After mode selection:

  • AI Generation: Continue to Step 2 (Select Test Levels and Strategy)
  • Recording: Skip to Step 4 (Build Data Infrastructure) - tests already generated

Step 2: Select Test Levels and Strategy

Actions

  1. Analyze Acceptance Criteria

For each acceptance criterion, determine:

  • Does it require full user journey? → E2E test
  • Does it test business logic/API contract? → API test
  • Does it validate UI component behavior? → Component test
  • Can it be unit tested? → Unit test
  1. Apply Test Level Selection Framework

Knowledge Base Reference: test-levels-framework.md

E2E (End-to-End):

  • Critical user journeys (login, checkout, core workflow)
  • Multi-system integration
  • User-facing acceptance criteria
  • Characteristics: High confidence, slow execution, brittle

API (Integration):

  • Business logic validation
  • Service contracts
  • Data transformations
  • Characteristics: Fast feedback, good balance, stable

Component:

  • UI component behavior (buttons, forms, modals)
  • Interaction testing
  • Visual regression
  • Characteristics: Fast, isolated, granular

Unit:

  • Pure business logic
  • Edge cases
  • Error handling
  • Characteristics: Fastest, most granular
  1. Avoid Duplicate Coverage

Don't test same behavior at multiple levels unless necessary:

  • Use E2E for critical happy path only
  • Use API tests for complex business logic variations
  • Use component tests for UI interaction edge cases
  • Use unit tests for pure logic edge cases
  1. Prioritize Tests

If test-design document exists, align with priority levels:

  • P0 scenarios → Must cover in failing tests
  • P1 scenarios → Should cover if time permits
  • P2/P3 scenarios → Optional for this iteration

Decision Point: Set primary_level variable to main test level for this story (typically E2E or API)


Step 3: Generate Failing Tests

Actions

  1. Create Test File Structure

    tests/
    ├── e2e/
    │   └── {feature-name}.spec.ts        # E2E acceptance tests
    ├── api/
    │   └── {feature-name}.api.spec.ts    # API contract tests
    ├── component/
    │   └── {ComponentName}.test.tsx      # Component tests
    └── support/
       ├── fixtures/                      # Test fixtures
       ├── factories/                     # Data factories
       └── helpers/                       # Utility functions
    
  2. Write Failing E2E Tests (If Applicable)

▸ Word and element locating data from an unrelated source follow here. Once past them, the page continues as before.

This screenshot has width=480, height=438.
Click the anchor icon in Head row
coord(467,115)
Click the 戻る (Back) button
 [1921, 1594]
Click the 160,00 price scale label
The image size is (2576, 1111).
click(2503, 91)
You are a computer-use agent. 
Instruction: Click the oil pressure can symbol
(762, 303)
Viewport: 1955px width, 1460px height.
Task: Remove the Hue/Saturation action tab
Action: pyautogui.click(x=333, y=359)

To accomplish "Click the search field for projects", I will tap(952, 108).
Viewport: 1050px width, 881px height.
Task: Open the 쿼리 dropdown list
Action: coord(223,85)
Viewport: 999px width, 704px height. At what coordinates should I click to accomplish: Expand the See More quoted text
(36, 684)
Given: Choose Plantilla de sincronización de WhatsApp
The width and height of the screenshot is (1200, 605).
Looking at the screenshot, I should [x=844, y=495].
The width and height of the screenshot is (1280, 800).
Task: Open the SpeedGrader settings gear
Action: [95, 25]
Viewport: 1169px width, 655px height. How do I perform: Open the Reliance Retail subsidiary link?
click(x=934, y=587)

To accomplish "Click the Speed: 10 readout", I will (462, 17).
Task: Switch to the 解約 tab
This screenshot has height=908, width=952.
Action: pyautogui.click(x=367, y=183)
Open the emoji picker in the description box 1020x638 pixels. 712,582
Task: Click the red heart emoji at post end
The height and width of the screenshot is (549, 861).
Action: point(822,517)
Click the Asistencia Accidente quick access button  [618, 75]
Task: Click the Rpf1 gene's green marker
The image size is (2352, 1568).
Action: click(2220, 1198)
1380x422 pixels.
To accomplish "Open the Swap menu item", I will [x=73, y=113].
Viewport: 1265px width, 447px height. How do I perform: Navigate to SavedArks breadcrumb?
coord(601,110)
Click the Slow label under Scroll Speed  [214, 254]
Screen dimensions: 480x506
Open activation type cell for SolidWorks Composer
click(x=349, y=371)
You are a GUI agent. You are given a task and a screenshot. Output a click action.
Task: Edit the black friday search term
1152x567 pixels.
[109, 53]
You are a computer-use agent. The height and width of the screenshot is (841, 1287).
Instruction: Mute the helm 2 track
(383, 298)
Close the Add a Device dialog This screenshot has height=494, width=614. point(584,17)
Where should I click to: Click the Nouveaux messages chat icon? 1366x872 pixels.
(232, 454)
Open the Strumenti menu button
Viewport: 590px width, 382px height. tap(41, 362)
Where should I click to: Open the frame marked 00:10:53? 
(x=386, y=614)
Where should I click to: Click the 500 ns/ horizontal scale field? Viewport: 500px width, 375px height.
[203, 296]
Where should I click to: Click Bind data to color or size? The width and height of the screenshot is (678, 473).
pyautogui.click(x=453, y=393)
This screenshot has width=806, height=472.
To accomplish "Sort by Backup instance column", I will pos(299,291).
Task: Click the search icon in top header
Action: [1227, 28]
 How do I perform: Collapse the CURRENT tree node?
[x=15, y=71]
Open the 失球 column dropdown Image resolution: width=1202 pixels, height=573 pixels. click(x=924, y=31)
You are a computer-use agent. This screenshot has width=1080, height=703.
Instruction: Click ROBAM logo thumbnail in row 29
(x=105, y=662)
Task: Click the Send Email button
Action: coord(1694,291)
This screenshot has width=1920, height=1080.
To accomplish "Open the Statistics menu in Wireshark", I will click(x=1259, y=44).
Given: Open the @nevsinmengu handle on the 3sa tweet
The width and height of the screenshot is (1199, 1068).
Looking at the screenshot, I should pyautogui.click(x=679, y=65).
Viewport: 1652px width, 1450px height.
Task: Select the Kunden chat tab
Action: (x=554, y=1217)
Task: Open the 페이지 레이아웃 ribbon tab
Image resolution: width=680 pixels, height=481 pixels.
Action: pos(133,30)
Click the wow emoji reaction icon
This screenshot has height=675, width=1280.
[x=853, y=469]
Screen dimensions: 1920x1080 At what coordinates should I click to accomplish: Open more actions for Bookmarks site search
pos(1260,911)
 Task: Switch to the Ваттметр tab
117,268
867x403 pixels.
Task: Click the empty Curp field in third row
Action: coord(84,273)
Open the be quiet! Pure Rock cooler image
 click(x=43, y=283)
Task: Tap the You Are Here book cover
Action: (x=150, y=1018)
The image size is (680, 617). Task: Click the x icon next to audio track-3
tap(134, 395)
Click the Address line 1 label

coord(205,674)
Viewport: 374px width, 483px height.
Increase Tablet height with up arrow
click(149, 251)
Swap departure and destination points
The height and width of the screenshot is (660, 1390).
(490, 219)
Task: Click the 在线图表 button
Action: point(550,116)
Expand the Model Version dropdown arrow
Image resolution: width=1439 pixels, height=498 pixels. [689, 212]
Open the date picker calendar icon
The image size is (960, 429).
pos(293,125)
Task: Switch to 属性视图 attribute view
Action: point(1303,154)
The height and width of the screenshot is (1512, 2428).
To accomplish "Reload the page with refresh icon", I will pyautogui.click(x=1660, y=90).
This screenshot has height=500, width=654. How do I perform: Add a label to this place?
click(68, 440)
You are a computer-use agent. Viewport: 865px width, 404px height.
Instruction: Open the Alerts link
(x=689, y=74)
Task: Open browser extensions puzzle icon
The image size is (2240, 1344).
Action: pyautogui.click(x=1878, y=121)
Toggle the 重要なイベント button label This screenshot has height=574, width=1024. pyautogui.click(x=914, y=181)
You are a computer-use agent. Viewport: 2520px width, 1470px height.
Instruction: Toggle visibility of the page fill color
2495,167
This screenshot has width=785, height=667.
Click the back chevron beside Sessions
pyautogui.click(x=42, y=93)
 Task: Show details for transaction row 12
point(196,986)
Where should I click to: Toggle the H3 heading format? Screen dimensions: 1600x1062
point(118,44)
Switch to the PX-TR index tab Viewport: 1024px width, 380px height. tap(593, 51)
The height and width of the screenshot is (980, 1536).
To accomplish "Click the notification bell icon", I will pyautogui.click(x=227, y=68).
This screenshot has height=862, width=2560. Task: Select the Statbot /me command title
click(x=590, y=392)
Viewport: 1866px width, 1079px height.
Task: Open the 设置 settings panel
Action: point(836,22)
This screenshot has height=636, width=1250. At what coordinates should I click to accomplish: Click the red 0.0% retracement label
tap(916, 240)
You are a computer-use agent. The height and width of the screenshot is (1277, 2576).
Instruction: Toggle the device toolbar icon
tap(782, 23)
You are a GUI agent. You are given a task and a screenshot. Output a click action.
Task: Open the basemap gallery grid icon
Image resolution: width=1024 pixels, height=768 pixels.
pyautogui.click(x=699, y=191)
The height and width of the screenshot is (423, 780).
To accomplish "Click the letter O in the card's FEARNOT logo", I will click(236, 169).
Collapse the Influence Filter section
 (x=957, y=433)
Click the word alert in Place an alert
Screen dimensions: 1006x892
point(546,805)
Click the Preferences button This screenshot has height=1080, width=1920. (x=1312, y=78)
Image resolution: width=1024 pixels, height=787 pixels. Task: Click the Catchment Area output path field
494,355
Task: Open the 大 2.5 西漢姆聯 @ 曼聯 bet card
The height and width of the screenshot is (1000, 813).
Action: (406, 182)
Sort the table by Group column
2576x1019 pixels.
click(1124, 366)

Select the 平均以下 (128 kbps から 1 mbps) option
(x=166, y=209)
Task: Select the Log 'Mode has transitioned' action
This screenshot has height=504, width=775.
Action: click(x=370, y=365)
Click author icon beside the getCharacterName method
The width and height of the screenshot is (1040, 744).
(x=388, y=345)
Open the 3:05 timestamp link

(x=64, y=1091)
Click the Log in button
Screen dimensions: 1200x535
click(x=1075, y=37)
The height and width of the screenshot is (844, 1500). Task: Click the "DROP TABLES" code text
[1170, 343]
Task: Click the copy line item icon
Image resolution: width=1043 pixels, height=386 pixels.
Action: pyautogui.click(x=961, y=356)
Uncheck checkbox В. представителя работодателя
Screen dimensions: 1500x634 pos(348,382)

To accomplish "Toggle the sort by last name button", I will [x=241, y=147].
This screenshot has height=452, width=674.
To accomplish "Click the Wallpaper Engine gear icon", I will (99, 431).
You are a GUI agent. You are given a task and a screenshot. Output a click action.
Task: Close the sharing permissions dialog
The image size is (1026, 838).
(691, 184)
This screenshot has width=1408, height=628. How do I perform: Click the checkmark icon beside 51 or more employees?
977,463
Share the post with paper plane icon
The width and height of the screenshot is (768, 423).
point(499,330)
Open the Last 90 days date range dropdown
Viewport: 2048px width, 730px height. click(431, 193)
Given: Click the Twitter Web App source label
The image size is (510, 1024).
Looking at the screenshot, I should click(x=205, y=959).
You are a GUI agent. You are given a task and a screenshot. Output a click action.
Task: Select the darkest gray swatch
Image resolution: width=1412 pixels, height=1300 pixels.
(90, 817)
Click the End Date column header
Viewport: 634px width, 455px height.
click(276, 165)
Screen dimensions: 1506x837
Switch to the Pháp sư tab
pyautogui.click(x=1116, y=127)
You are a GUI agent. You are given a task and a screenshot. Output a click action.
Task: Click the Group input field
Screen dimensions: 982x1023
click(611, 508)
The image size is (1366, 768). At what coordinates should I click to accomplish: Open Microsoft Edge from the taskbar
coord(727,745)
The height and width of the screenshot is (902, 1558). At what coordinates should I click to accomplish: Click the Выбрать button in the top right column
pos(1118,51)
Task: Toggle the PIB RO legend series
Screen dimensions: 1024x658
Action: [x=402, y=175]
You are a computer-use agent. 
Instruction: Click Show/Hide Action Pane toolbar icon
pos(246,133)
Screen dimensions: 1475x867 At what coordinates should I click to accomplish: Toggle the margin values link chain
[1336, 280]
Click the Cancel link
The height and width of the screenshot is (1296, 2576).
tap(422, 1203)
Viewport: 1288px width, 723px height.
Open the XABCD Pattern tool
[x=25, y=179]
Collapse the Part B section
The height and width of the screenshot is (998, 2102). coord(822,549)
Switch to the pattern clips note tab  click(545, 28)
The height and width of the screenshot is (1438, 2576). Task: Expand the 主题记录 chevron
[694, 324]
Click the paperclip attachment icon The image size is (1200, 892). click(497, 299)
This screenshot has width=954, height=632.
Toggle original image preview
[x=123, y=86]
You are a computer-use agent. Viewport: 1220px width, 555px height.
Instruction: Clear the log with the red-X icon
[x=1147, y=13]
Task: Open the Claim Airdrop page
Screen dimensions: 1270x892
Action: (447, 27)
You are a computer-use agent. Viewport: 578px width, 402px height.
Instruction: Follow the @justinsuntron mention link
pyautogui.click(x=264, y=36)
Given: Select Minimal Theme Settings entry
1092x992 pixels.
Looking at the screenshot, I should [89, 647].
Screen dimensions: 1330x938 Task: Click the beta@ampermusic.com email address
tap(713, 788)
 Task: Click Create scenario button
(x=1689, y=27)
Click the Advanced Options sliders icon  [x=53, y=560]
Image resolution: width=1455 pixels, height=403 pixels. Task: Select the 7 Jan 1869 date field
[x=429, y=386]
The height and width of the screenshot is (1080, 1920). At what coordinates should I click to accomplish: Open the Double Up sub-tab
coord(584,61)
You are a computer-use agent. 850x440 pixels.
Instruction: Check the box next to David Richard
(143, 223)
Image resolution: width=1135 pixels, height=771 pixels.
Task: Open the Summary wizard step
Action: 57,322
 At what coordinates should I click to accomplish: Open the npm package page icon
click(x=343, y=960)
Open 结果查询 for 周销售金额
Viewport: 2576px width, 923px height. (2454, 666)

Use Given-When-Then format:

   import { test, expect } from '@playwright/test';

   test.describe('User Login', () => {
     test('should display error for invalid credentials', async ({ page }) => {
       // GIVEN: User is on login page
       await page.goto('/login');

       // WHEN: User submits invalid credentials
       await page.fill('[data-testid="email-input"]', 'invalid@example.com');
       await page.fill('[data-testid="password-input"]', 'wrongpassword');
       await page.click('[data-testid="login-button"]');

       // THEN: Error message is displayed
       await expect(page.locator('[data-testid="error-message"]')).toHaveText('Invalid email or password');
     });
   });

Critical patterns:

  • One assertion per test (atomic tests)
  • Explicit waits (no hard waits/sleeps)
  • Network-first approach (route interception before navigation)
  • data-testid selectors for stability
  • Clear Given-When-Then structure
  1. Apply Network-First Pattern

Knowledge Base Reference: network-first.md

   test('should load user dashboard after login', async ({ page }) => {
     // CRITICAL: Intercept routes BEFORE navigation
     await page.route('**/api/user', (route) =>
       route.fulfill({
         status: 200,
         body: JSON.stringify({ id: 1, name: 'Test User' }),
       }),
     );

     // NOW navigate
     await page.goto('/dashboard');

     await expect(page.locator('[data-testid="user-name"]')).toHaveText('Test User');
   });
  1. Write Failing API Tests (If Applicable)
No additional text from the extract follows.